Every line containing the string "screenshot" is to be copied from the records.

BEGIN Available data

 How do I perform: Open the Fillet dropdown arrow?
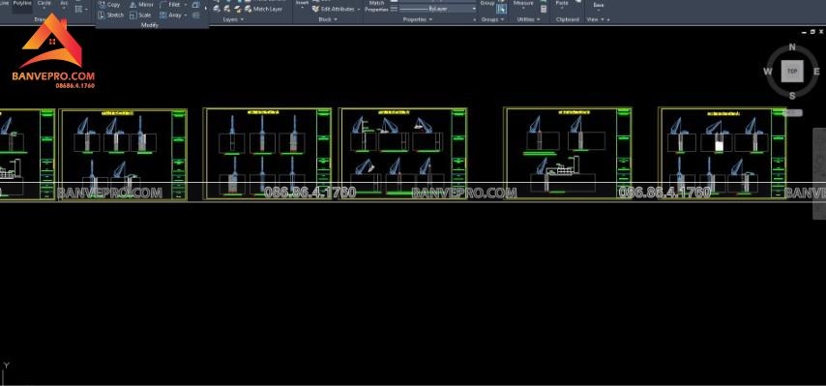[186, 4]
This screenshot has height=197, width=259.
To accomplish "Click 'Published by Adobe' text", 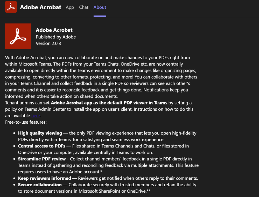I will [56, 37].
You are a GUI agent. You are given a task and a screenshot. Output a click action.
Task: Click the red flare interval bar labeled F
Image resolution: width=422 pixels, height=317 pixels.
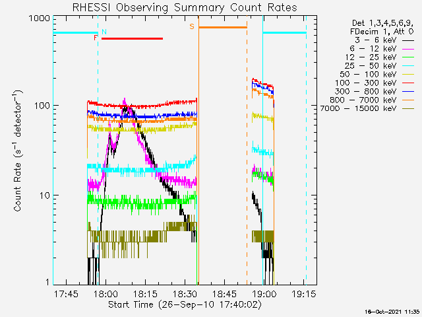click(x=132, y=39)
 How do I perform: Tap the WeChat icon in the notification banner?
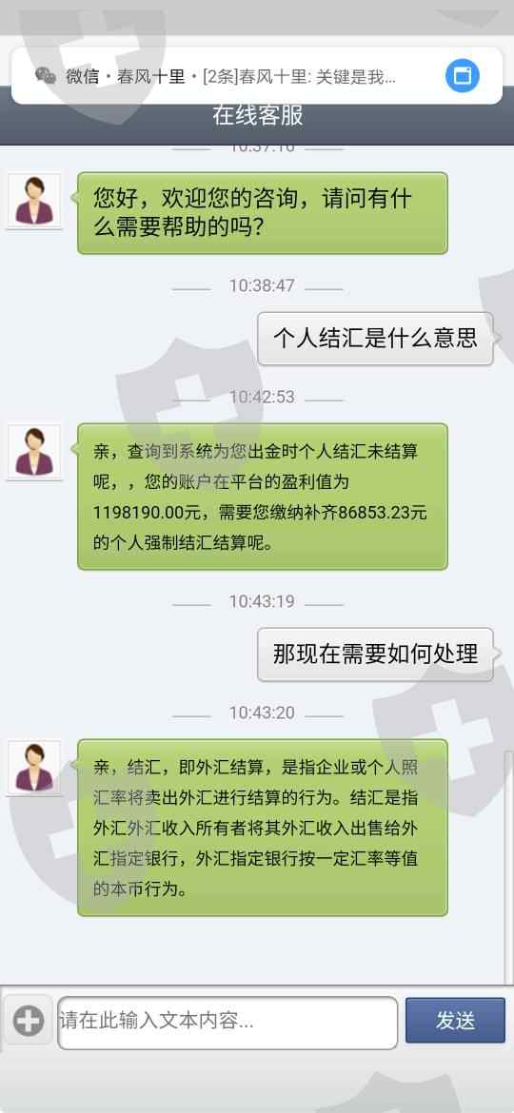46,76
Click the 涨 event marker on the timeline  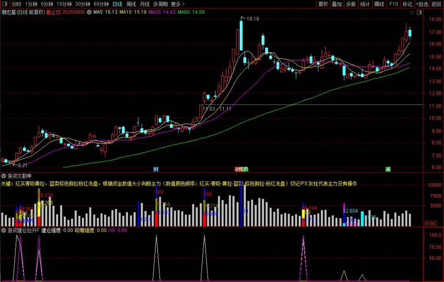click(237, 169)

END Available data

Output of the task:
This screenshot has height=197, width=259.
You are a GUI agent. You are given a task and a screenshot. Output a click action.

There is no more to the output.